No passado dia 8 de outubro de 2024, o primeiro-ministro português apresentou ao país o Plano de Ação para a Comunicação Social, tendo não só apresentado as medidas que constituem o mesmo, mas onde também teceu algumas afirmações que indignaram vários profissionais da área e gerou uma onda de protesto em vários órgãos de comunicação social.
O plano anteriormente mencionado tem como objetivo, de acordo com o próprio Governo, “implementar um conjunto de ações que cumpram a missão de contribuir para assegurar a sustentabilidade, o pluralismo e a independência da Comunicação Social em Portugal, promovendo um ecossistema mediático robusto, transparente e de referência.”.
Há, de facto, propostas no documento que vão justamente ao encontro disso e que, quando concretizadas, se revelarão bastante benéficas não só para os órgãos em causa, como também para quem os consome. Estamos a falar, por exemplo, da contratação de profissionais qualificados, com vínculo sem termo, sendo a sua renumeração igual ou superior àquela estipulada para um trabalhador que detenha o nível 6 do Quadro Nacional de Qualificações. Assim como, a valorização das rádios
locais, apoios à distribuição de publicações periódicas em zonas de baixa densidade populacional, distribuição de assinaturas digitais, entre outras. Desta forma, este pacote de medidas parece bastante benéfico; e, em quota-parte, até o é, uma vez que poderá vir a tornar a carreira jornalística mais aliciante e a prática da mesma mais segura e com acesso a mais recursos.

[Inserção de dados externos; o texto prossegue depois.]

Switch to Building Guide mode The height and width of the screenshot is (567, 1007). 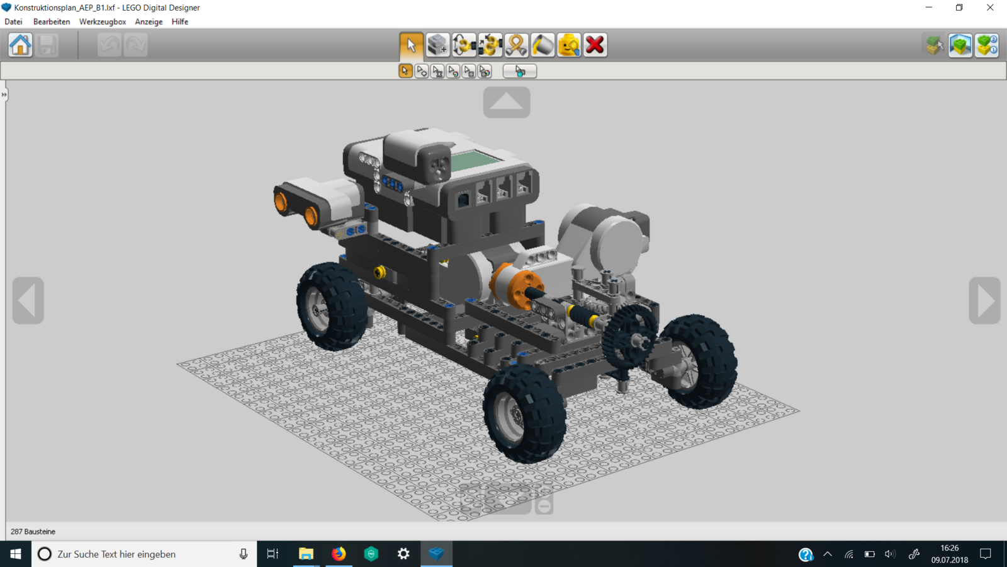tap(987, 45)
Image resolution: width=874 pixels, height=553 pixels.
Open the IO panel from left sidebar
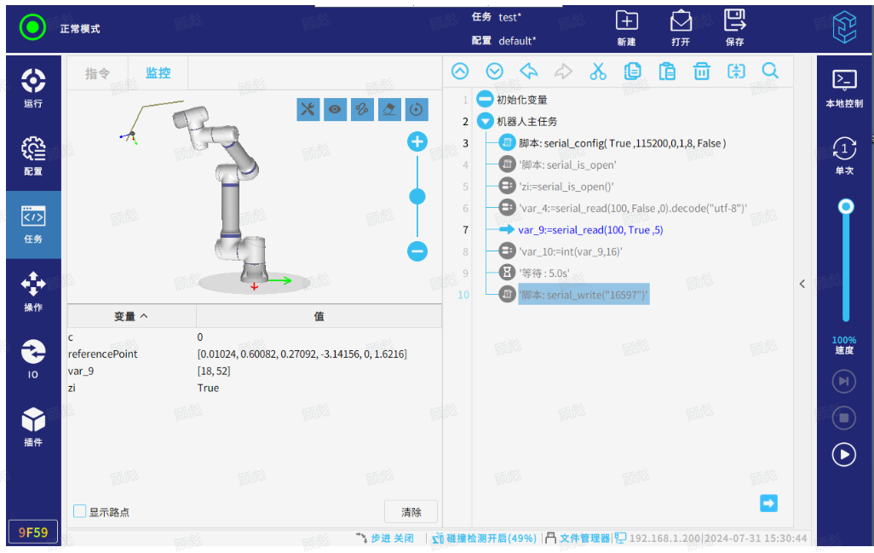point(33,358)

No entanto, aquilo que se propõe aplicar à RTP parece-me ir um pouco contra esta ideia de garantir que os órgãos de comunicação social portugueses tenham melhores condições na prática das suas funções. Vejamos, os canais televisivos, especificamente (sendo que esta questão se estende aos demais órgãos mediáticos),retiram a maioria das suas receitas dos anúncios publicitários que transmitem; isso não
significa que gostem de o fazer, aliás, de certa forma, acredito que os mesmos gostassem de ter uma maior independência e margem de manobra. E acontece que, neste plano apresentado pelo Governo está discriminada a eliminação gradual de publicidade comercial na RTP. Falamos de um canal que apenas exibe 6 minutos de publicidade por hora, o que não me parece algo tão problemático, como referira o
primeiro-ministro, já que para este isto contribui para que a RTP esteja refém das audiências, podendo isto colocar em causa a qualidade dos programas transmitidos.
Simultaneamente, estamos perante uma estação cujo serviço público prestado é dos mais baratos da Europa, tal como é sublinhado pelo Conselho Geral Independente da RTP. Além disso, Nicolau Santos, atual presidente da RTP, prevê que esta medida poderá causar um prejuízo de 7 milhões de euros anuais à estação televisiva, até 2027. Será o governo português capaz de colmatar esta perda ou estaremos a assistir ao início do fim da televisão pública em Portugal?
A cereja no topo do bolo desta conferência, intitulada “O Futuro dos Media”, foi justamente os comentários tecidos por Luís Montenegro acerca da prática jornalística. O mesmo afirmou que “os senhores jornalistas não estão a valorizar a sua própria profissão” por, alegadamente, aquando de entrevistas receberem perguntas que lhes são sopradas através dos auriculares que usam ou então enviadas via telemóvel; ou seja, resumidamente, os jornalistas não fazem o seu “trabalho de casa” e estão a ser “corrompidos” por algum outro poder. Ademais, apresentou-se, ainda, um tanto preocupado com a existência de uma comunicação social pouco tranquila na forma como transmite a informação, já que isto, normalmente, é feita de forma ofegante.
Contudo, a entrevista conduzida por Maria João Avillez, que foi para o ar, na SIC, nesse mesmo dia, não pareceu nada ofegante para o senhor primeiro-ministro, que inclusive disse que uma entrevistadora como ela lhe facilitava o trabalho, já que ao fazer a pergunta, também estava a dar a resposta. Creio que as ilações a tirar deste parágrafo sobre aquilo que, não só Luís Montenegro mas tantos outros políticos, gostariam que o jornalismo fosse são um pouco óbvias; ainda assim, não pude deixar de reparar em dois
aspetos desta entrevista: o primeiro é que Maria João Avillez não tem um auricular, o que de alguma forma terá tranquilizado o primeiro-ministro; o segundo é que esta senhora não detém Carteira Profissional de Jornalista desde 2008 (inclusive a própria Comissão da Carteira Profissional do Jornalista ponderava apresentar queixa contra a própria por usurpação de funcções).
No fundo, só consigo olhar para esta questão de duas formas (e friso, desde já, que esta é a forma como eu olho para os acontecimentos): ou o Governo pretende tornar a RTP total ou parcialmente dependente de si e, dessa forma, acabar com as tais perguntas sopradas por sabe-se lá quem e haver somente entrevistas bonitas como aquela que Maria João Avillez conduziu; ou, em contrapartida, retomar uma proposta do governo de coligação PSD/CDS, que entre os anos 2011 e 2013, objetivava a
privatização da RTP.
Gostava de terminar este texto com uma visão bastante positiva daquele que será o futuro dos órgãos de comunicação social em Portugal, e especialmente da RTP, porém o mesmo não poderia ser mais incerto. Oxalá, exista um auricular que sopre a importância que o ecossistema mediático e um jornalismo independente e consolidado tem para a democracia.